Swiftではクラスのイニシャライザによって生成されたクラスの実体の他に、整数や構造体などの他のデータ型も全てインスタンスと称します。そして、インスタンスの型には値型と参照型の2種類があります。

値型

値型 (value type)とは代入や関数に引数として渡される際に値がコピーされるデータ型です。代入や演算によって前のデータは変更されません。Swiftにおいてはほとんど全て(クラスとクロージャ以外)のデータ型が値型です。[1]

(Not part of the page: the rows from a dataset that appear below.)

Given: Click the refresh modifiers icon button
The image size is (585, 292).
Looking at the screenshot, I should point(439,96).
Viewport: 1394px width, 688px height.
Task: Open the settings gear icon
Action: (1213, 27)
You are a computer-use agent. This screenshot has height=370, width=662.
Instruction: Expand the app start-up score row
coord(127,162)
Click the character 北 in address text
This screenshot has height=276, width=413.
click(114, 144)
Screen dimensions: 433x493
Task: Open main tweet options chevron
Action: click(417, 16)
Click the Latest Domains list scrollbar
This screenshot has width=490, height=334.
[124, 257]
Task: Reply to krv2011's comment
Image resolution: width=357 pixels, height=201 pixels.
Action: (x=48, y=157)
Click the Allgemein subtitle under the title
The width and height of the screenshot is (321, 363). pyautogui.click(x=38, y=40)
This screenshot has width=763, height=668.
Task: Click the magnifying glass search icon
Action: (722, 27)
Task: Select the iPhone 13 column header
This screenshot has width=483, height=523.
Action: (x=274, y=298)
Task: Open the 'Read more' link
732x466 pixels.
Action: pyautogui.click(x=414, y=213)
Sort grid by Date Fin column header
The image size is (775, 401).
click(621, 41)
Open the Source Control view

var a = 0 //整数(Int型)は値型のデータ
var b = a //aの値をコピーしてbに代入

b = 1

print("a:\(a)")
print("b:\(b)")

---
a:0 //b = 1 によって変更は受けない
b:1

参照型

参照型 (refrence type)とは代入や関数に引数として渡される際に値そのものではなく、データ自体への参照をを渡すデータ型です。ここでの参照とはデータ自体が保存されているメモリ上の領域のアドレスのことを指します。代入や関数に渡された後の演算操作は渡された参照をもとに辿って代入した側のインスタンスに対して行われます。よって、代入した側もそれらの操作による変更を受けます。Swiftにおいてはクラスとクロージャが参照型のデータ型です。

//クラス定義(クラスは参照型のデータ)
class Artist {
    var genre: String
    
    init(genre: String) {
        self.genre = genre
    }
}

var a = Artist(genre: "rock") //genreをrockとして生成
var b = a //aの参照(メモリ上のアドレス)をコピーして代入

b.genre = "pop" //b(=aから渡された参照から辿ることのできるa自体)のgenreを書き換える

print("a:\(a.genre)")
print("b:\(b.genre)") //b(=aから渡された参照から辿ることのできるa自体)のgenreを出力する

---
a:pop
b:pop

データ型とlet

上記の内容は最初は混乱しやすい部分でもありますが、値型と参照型の2種類があるということが事前に分かっていれば、理解するのに難しくない挙動だと思います。しかし、同じlet宣言でも値型のデータ型に対するlet宣言とデータ型に対するlet宣言では意味合いが少し異なります。以下では値型の構造体 (struct)と参照型のクラスを使って、両者の挙動の違いをまとめます。

値型の場合

値型のデータ型でlet宣言を行なった場合、その定数に保存された値自体が書き換えられないようになります。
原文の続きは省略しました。